An Incremental, Optimistic, Practical Approach
10:00 a.m., Friday, June 18, 1999
7th floor conference room, 719 Broadway
The historic focus of Automatic Parallelization efforts has been limited in two ways. First, parallelization has generally been attempted only on codes which can be proven to be parallelizeable. Unfortunately, the requisite dependence analysis is undecidable, and today's applications demonstrate that this restriction is more than theoretical. Second, parallel program generation has generally been geared to custom multiprocessing hardware. Although a network of commodity workstations (NOW) could theoretically be harnessed to serve as a multiprocessing platform, the NOW has characteristics which are at odds with effective utilization.
This thesis shows that by restricting our attention to the important domain of ``embarrassingly parallel'' applications, leveraging existing scalable and efficient network services, and carefully orchestrating a synergy between compile-time transformations and a small runtime system, we can achieve a parallelization that not only works in the face of inconclusive program analysis, but is indeed efficient for the NOW. We optimistically parallelize loops whose memory access behavior is unknown, relying on the runtime system to provide efficient detection and recovery in the case of an overly optimistic transformation. Unlike previous work in speculative parallelization, we provide a methodology which is not tied to the Fortran language, making it feasible as a generally useful approach.

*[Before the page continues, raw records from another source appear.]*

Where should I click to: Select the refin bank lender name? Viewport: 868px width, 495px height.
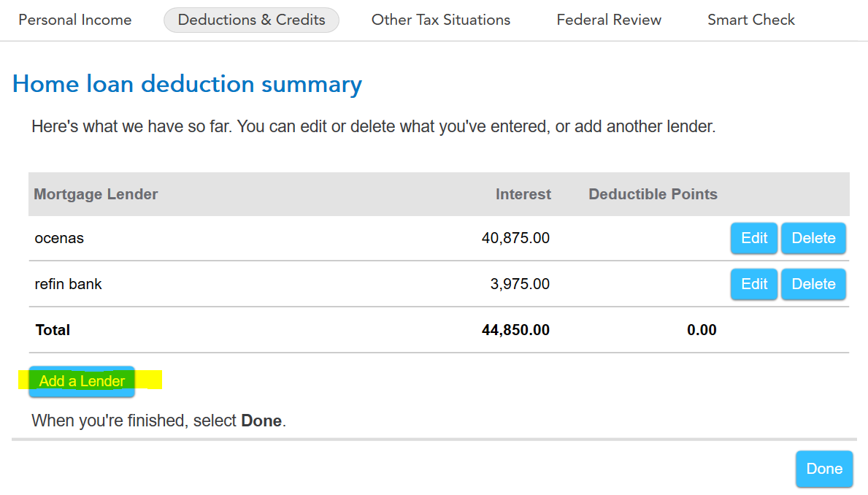click(x=69, y=284)
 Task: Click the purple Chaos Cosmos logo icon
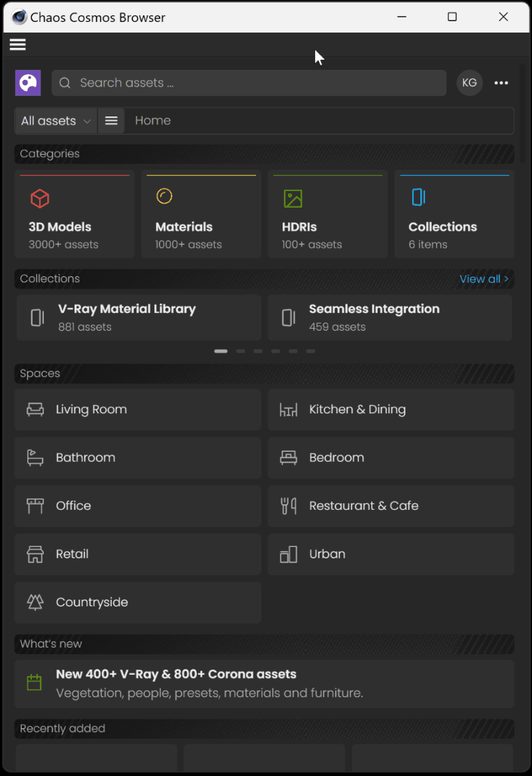[28, 83]
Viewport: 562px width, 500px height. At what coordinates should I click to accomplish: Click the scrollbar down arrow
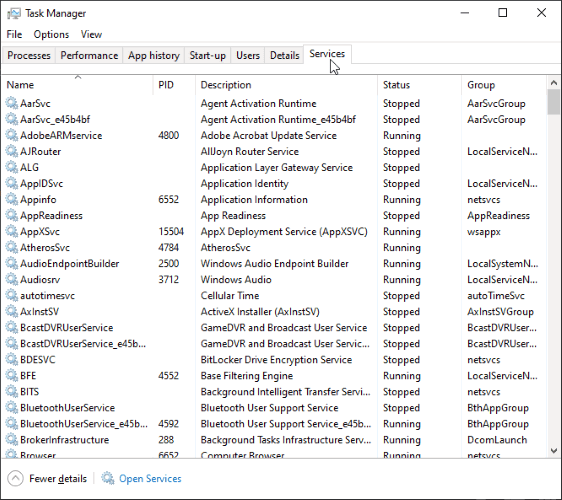point(554,451)
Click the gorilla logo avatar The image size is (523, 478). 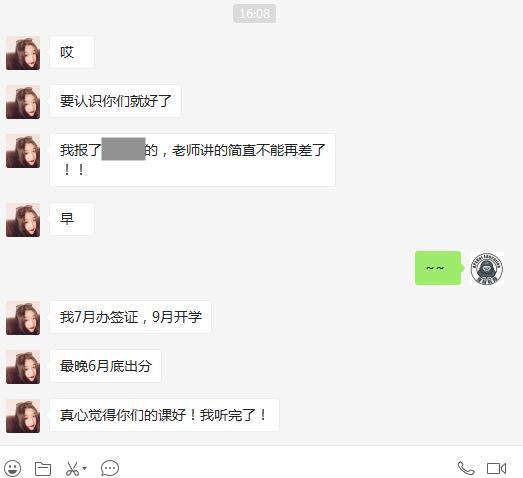point(487,269)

Our runtime system implements Two-Phase Idempotent Eager Scheduling (TIES) for efficient network execution, providing an Automatic Parallelization platform with performance scalability for the NOW.
Our transformation divides the original program into a server and zero or more clients. The server program is a specialization of the original application with each parallel loop replaced with a scheduling call to the client which comprises the body of that parallel loop. The scheduler remotely executes the appropriate instances of this client on available machines.
We describe the transformation and runtime system in detail, and report on the automatic transformation achieved by our implementation prototype in two case studies. In each of these cases, we were able to automatically locate the important coarse-grained loops, construct a shared-memory layout, and generate appropriate server and client code. Furthermore, we show that our generated parallel programs achieve near-linear speedups for sufficiently large problem sizes.